#### COMPLETE THE FOLLOWING
**a.** Translate this sentence from the passage on longevity into Spanish: "What mattered was force of character proven by length of years."
**b.** Decide whether each statement agrees with the passage on longevity. For each one, answer yes or no and quote the words that decide it. (i) For centuries, late years were linked with vitality and character. (ii) The old were mainly thought of as limping toward death's door. (iii) Cemeteries held few graves of children.

Longevity Moving, and being himself, Slow, and unquestioned, And inordinately there, O stoic!—D. H. Lawrence, "Tortoise Family Connections"

In our competitive societies, "lasting" has come to mean outlasting. "I've outlived my father and both grandfathers!" "According to my doctor, I should have been dead three years ago." "My insurance company is losing money on me. I've beat my pension plan and cashed in on Social Security, far more than I ever put in." Surely goodness and mercy shall follow me all the days of my life, because my life has outlasted the expectancy curve.

Not only have I defeated my genetic inheritance, my childhood schoolmates, and the actuaries, I've held off death itself. Life: a contest with all others and with death, so that living longer becomes a victory, repeating each year on my birthday that famous passage from St. Paul: "Death is swallowed up in victory.... O death, where is thy sting?"

Our experience of aging is so embedded in numbers of years left to live, as given by longevity tables, that we can hardly believe that for centuries late years were associated not with dying but with vitality and character. The old were not mainly thought of as limping toward death's door, but were regarded as stable depositories of customs and legends, guardians of
local values, experts in skills and crafts, and valued voices in communal council. What mattered was force of character proven by length of years. Mortality was associated with youth: stillbirth and death in infancy; battle wounds, duels, robberies, executions, and piracy; the occupational hazards of farming, mining, fishing, and of childbirth; family feuds and jealous rages; epidemicsand plagues that carried off populations in the prime of life. Cemeteries were dotted with the short graves of children.

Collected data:
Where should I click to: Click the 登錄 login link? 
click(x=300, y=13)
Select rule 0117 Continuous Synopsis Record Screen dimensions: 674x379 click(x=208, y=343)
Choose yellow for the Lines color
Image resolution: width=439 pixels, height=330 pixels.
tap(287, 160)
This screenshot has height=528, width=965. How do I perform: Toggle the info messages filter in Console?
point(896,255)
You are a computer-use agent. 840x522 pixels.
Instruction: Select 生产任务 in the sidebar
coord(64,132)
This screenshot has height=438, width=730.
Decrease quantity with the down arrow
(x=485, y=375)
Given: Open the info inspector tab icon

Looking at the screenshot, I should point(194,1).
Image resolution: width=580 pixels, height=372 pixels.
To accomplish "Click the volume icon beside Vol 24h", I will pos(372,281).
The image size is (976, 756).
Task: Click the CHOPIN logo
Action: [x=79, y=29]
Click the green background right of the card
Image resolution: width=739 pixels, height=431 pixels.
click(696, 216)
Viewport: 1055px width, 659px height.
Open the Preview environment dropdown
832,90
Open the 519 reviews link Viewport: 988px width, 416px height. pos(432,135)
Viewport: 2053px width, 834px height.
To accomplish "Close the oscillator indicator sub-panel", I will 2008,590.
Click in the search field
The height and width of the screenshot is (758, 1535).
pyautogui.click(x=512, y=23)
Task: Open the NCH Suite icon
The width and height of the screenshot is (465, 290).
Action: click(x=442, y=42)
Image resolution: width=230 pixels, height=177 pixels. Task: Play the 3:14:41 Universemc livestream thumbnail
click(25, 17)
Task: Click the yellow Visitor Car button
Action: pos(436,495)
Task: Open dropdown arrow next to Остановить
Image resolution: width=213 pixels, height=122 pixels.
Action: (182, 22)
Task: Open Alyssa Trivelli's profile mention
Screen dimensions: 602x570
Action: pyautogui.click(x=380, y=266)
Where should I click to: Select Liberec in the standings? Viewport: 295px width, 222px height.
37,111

#### SOLUTIONS IN ORDER
**a.** Lo que importaba era la fuerza de carácter demostrada por la duración de los años.

**b.**
(i) Yes: "for centuries late years were associated not with dying but with vitality and character."
(ii) No: "The old were not mainly thought of as limping toward death's door"
(iii) No: "Cemeteries were dotted with the short graves of children."